Basketball fans rejoice! Footage of Wilt Chamberlain’s historic 100-point game might actually exist. according to the head basketball coach of the University of Memphis.
If true, this would be a remarkable find indeed. For years, basketball fans, myself included, have been wondering if we would ever be able to see the way Wilt dominated on this historic night in Hershey.
Josh Pastner, the University of Memphis’ head basketball coached teased that his father helped to video Chamberlain’s single-game scoring record effort for the Philadelphia Warriors against the New York Knicks on March 2, 1962.
The Warriors eventually won the encounter 169-147, in a game that also broke the record for the most combined points total in a match too.
CSNPhilly.com’s Nick Menta has revealed that Pastner’s father was the ball boy for the 76ers, and he made the startling claim after the Memphis Tigers’ 79-69 win over Temple on Saturday.
Pastner stated, “My father and [Chamberlain’s] father taped the game reel-to-reel in the second quarter when it was in Hershey, Pennsylvania in the 100-point game. They started when he had like 30-something; they thought it was going to be a special night. They gave it to Wilt, the 100-point game, and Wilt gave it back to my dad and my dad’s dad. He gave it back to them, they boxed it up, and he’s still trying to find it.”
But that’s not the only priceless Chamberlain memorabilia that the Pastner family has possessed. “He’s got all kinds of boxes, and he doesn’t know if he lost it. He’s trying to find the sucker…. I mean he’s got jerseys of Wilt, pictures,” he revealed.
Pastner also discussed how close his father was with Chamberlain, and he also explained that the basketball legend believed that someone was trying to kill him.
“My father was the ball boy for the 76ers for many, many years, and he and Wilt Chamberlain were very close…. And Wilt Chamberlain always felt somebody was trying to get him on timeouts with assassination through drinking. And he drank 7-Up or Sprite, one of the two. And my dad always had to taste it before Wilt,” he noted.

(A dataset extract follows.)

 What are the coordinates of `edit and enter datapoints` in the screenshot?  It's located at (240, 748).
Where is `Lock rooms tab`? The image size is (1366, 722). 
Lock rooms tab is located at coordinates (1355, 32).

“He made my father drink it before [he] would taste it to make sure my dad didn’t conk out,” Pastner continued. “But Wilt took care of my father. They always went around. Like my dad said, he never had a front seat; Wilt sat in the back when he was driving because his legs were so long.”
Chamberlain is widely regarded as one of the best basketball players of all time. During his illustrious career he made 13 All-Star appearances, won four MVP awards, and was on the All-NBA First Team seven times. He also collected two NBA championships with the Philadelphia 76ers and Los Angeles Lakers in 1967 and 1972 respectively.